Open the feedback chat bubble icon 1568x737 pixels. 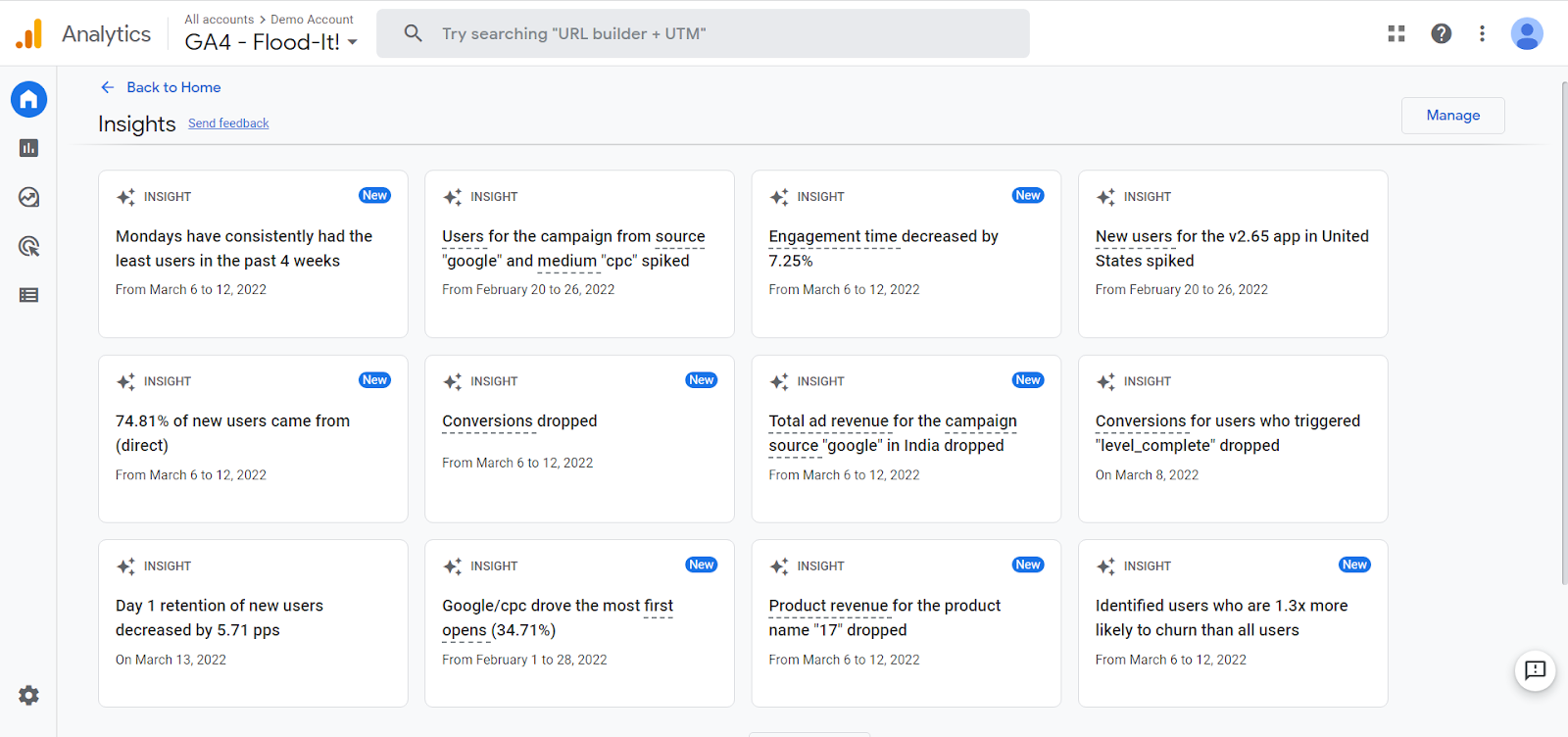tap(1535, 670)
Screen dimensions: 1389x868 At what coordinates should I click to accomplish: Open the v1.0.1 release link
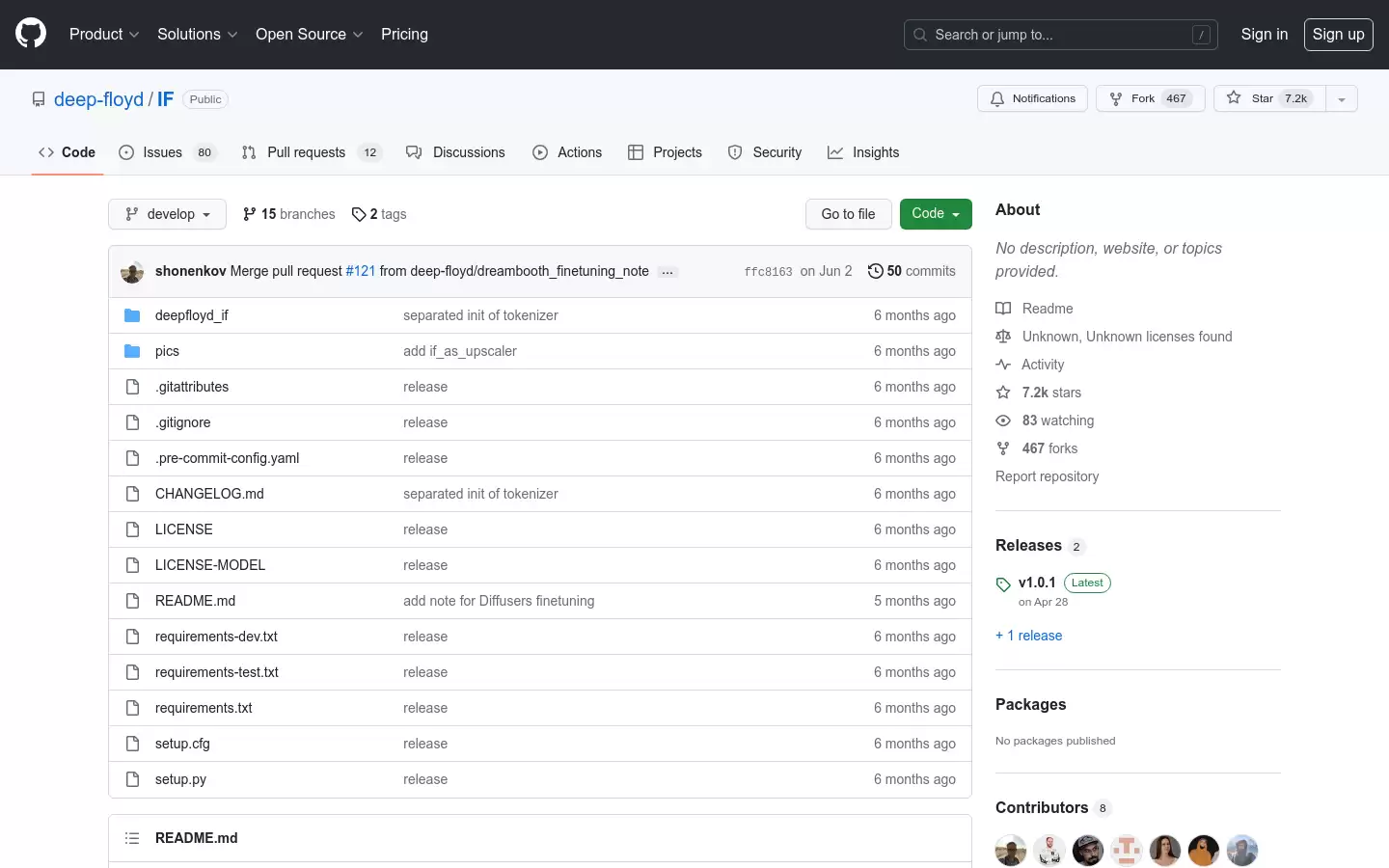click(x=1037, y=583)
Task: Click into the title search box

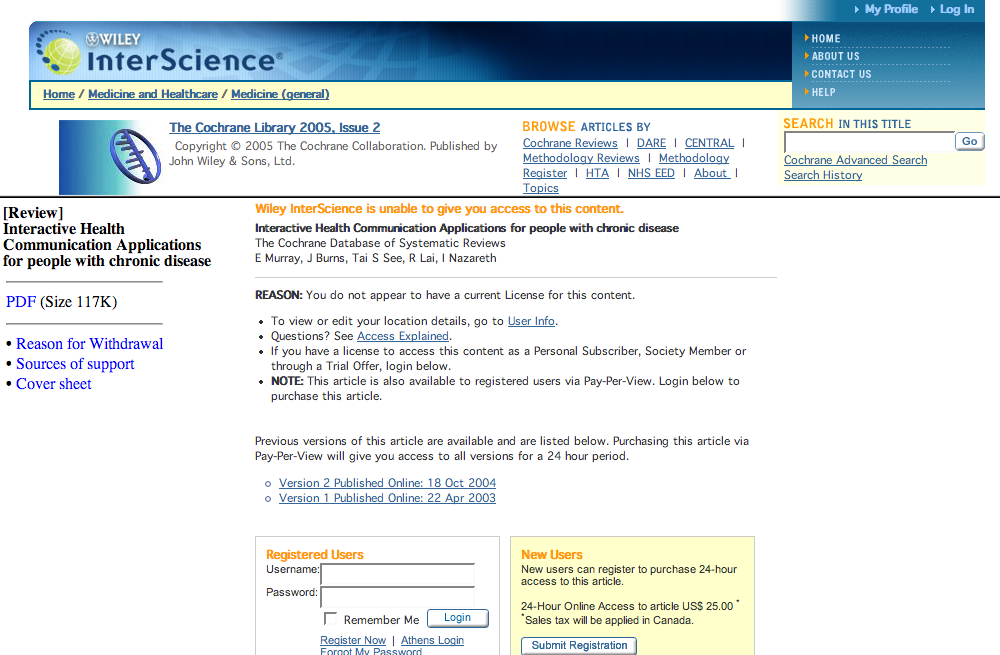Action: pyautogui.click(x=868, y=142)
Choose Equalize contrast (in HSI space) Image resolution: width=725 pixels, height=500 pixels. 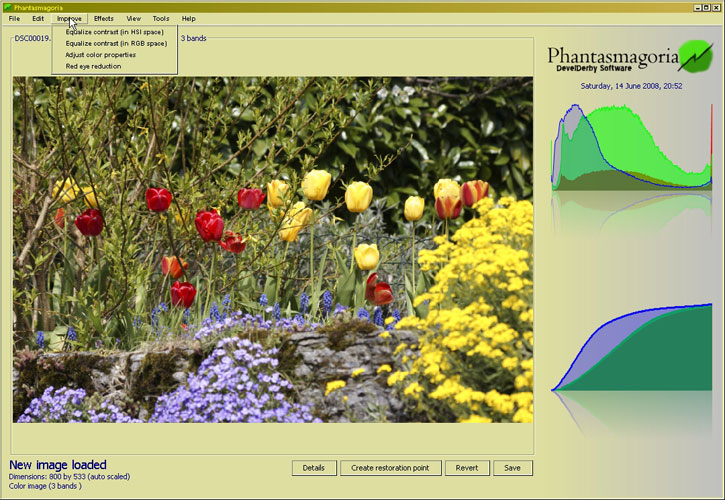click(115, 31)
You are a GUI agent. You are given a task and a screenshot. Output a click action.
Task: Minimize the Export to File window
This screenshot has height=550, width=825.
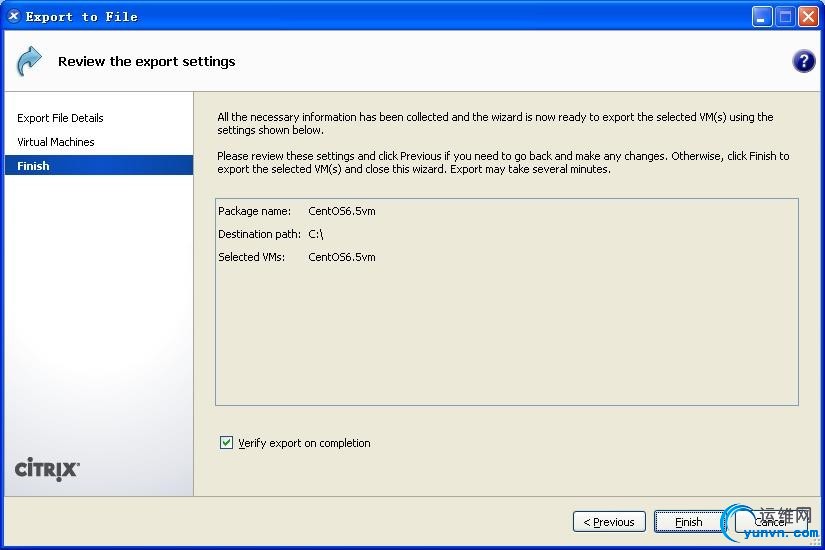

* _What to produce_
Go through the entries above and pull out each line with "screenshot" in it.

* _Expected answer_
You are a GUI agent. You are given a task and a screenshot. Output a click action.
This screenshot has height=550, width=825.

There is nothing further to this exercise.